__Exercise instructions__:
Retype the whole listing, please, keeping every line exact and dropping the pictures.

[[ The data open ]]

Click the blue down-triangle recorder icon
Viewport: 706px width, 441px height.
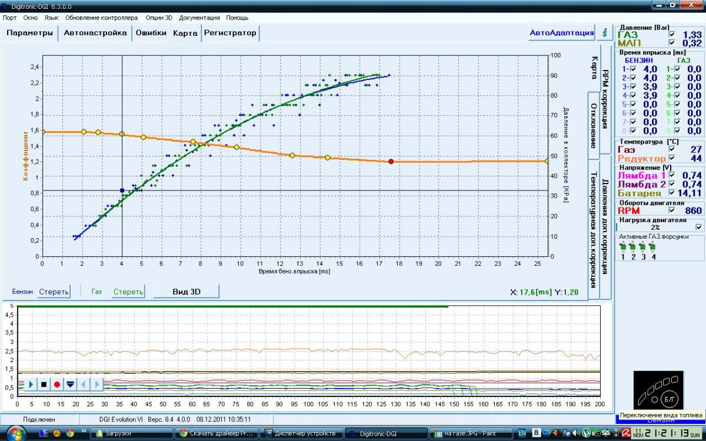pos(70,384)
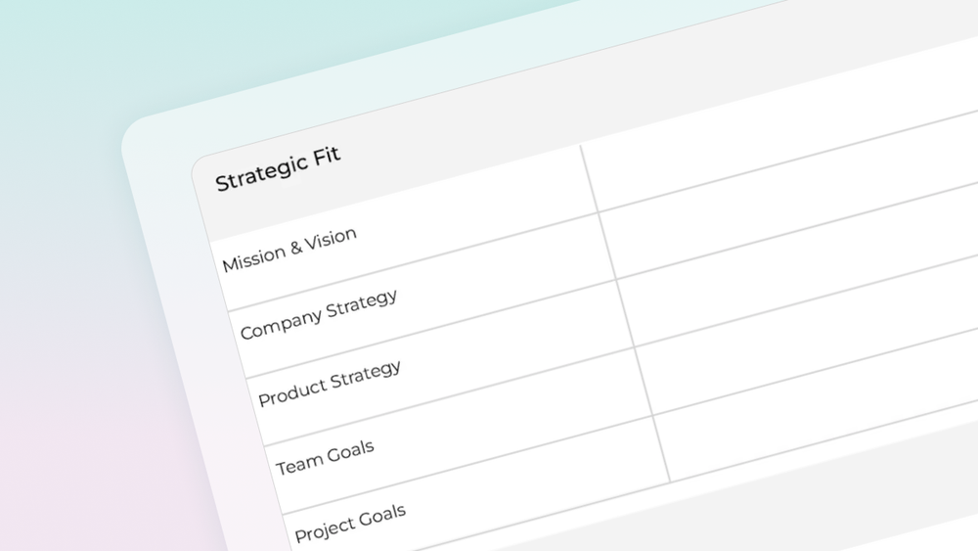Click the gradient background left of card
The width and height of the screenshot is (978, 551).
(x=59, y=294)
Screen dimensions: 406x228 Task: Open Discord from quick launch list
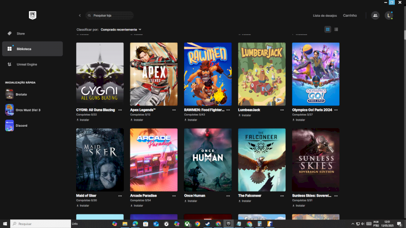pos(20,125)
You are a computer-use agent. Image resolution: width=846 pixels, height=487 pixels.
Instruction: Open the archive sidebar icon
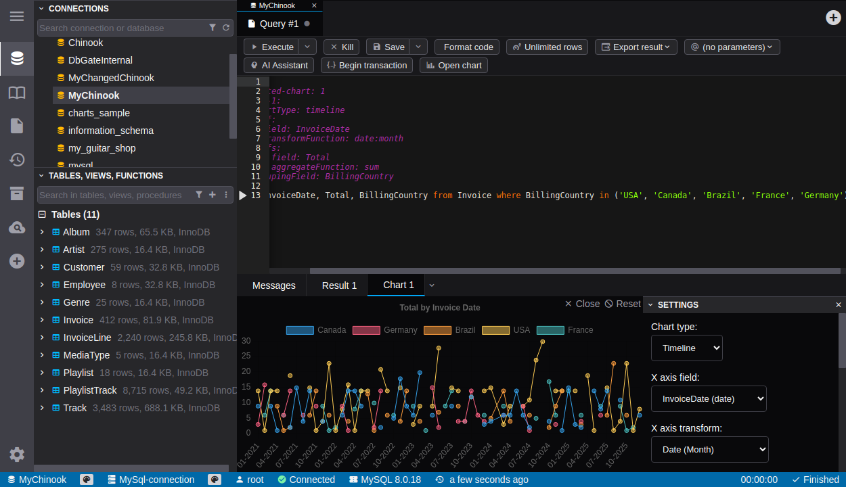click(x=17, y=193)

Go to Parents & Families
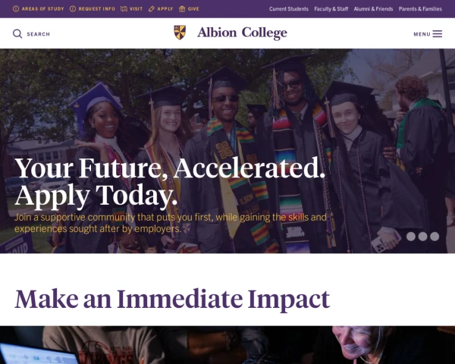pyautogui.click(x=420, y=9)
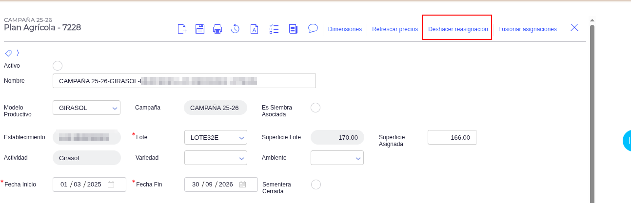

[[ The data closed ]]

__Exercise output__:
Click the blue down-triangle recorder icon
Viewport: 706px width, 441px height.
pos(70,384)
Click the gradient background left of card
The width and height of the screenshot is (978, 551).
(x=59, y=294)
Screen dimensions: 406x228 Task: Open Discord from quick launch list
pos(20,125)
You are a computer-use agent. Image resolution: width=846 pixels, height=487 pixels.
Instruction: Open the archive sidebar icon
click(x=17, y=193)

Go to Parents & Families
pyautogui.click(x=420, y=9)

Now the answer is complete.